The Teranet-National Bank Composite House Price Index also revealed an overall decline of 0.4 per cent from October to November.
According to the report, "For the first time since February 2009, when the recession was in full swing, prices were down from the month before in 10 of the 11 metropolitan markets surveyed.
Investor-favourite Calgary was the only city not to report a drop, posting a 0.4 per cent gain from October, according to the index.
Victoria, Halifax and Edmonton led the way with a 0.9 per cent decline each, followed by 0.7 per cent in Winnipeg and 0.6 per cent in Vancouver.
The metro markets of Montreal, Toronto and Hamilton fared slightly better with a smaller decline of 0.3 per cent, with Quebec City down just 0.1 per cent.
The findings are not altogether surprising given the climate of deceleration since the new lending rules were unveiled in July. Canada macro strategist at TD Securities Mazen Issa expects the trend to continue before the market slowly show signs of recovery.

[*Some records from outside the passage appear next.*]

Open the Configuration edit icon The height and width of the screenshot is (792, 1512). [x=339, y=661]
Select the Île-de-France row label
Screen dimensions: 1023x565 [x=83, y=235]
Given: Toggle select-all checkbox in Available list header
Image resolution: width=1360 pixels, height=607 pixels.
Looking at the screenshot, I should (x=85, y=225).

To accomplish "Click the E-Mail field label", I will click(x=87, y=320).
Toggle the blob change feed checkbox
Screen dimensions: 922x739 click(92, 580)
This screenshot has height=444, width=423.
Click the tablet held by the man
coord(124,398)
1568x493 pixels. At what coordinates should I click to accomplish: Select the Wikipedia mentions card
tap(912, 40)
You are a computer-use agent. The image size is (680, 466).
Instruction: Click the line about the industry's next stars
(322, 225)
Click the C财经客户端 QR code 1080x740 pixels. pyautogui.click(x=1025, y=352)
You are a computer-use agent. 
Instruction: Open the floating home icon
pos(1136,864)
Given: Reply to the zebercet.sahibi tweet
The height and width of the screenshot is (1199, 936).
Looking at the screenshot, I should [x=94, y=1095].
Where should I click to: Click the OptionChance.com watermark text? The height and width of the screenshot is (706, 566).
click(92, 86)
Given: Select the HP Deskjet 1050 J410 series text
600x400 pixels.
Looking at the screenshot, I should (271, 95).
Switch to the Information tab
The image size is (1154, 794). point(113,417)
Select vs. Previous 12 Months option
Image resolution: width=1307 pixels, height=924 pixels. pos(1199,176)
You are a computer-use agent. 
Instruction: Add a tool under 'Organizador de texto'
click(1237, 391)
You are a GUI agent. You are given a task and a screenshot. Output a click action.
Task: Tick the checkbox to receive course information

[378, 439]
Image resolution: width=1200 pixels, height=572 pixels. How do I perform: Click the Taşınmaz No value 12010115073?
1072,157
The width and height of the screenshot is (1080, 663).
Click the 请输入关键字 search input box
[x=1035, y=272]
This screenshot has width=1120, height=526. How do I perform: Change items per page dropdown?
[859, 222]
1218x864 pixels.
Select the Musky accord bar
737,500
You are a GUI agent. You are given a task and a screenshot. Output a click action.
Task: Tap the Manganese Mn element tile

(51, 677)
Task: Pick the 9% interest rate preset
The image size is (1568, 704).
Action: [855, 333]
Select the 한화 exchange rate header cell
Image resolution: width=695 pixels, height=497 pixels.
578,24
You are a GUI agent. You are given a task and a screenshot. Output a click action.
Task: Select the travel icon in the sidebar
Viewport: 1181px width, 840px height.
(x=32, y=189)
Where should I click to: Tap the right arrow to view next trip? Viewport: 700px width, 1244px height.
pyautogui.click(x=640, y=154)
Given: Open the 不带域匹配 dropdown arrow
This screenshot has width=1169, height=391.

"The correction in Vancouver is already well advanced and we believe Toronto, which has been the market holding up the national index, will soon follow,” said Issa. “Overall we expect to see prices to correct by 10 -15 per cent over the next two to three years.
As we have noted before, after an initial adjustment period, the housing market tends to reaccelerate. This risk is nontrivial given the very accommodative interest backdrop, one which is expected to persist through most of next year.”
Still, Bank of Canada Governor Mark Carney warned home buyers against such acceleration earlier in the month, noting that while household debt conditions have improved, steadying the housing market will be a lengthy process.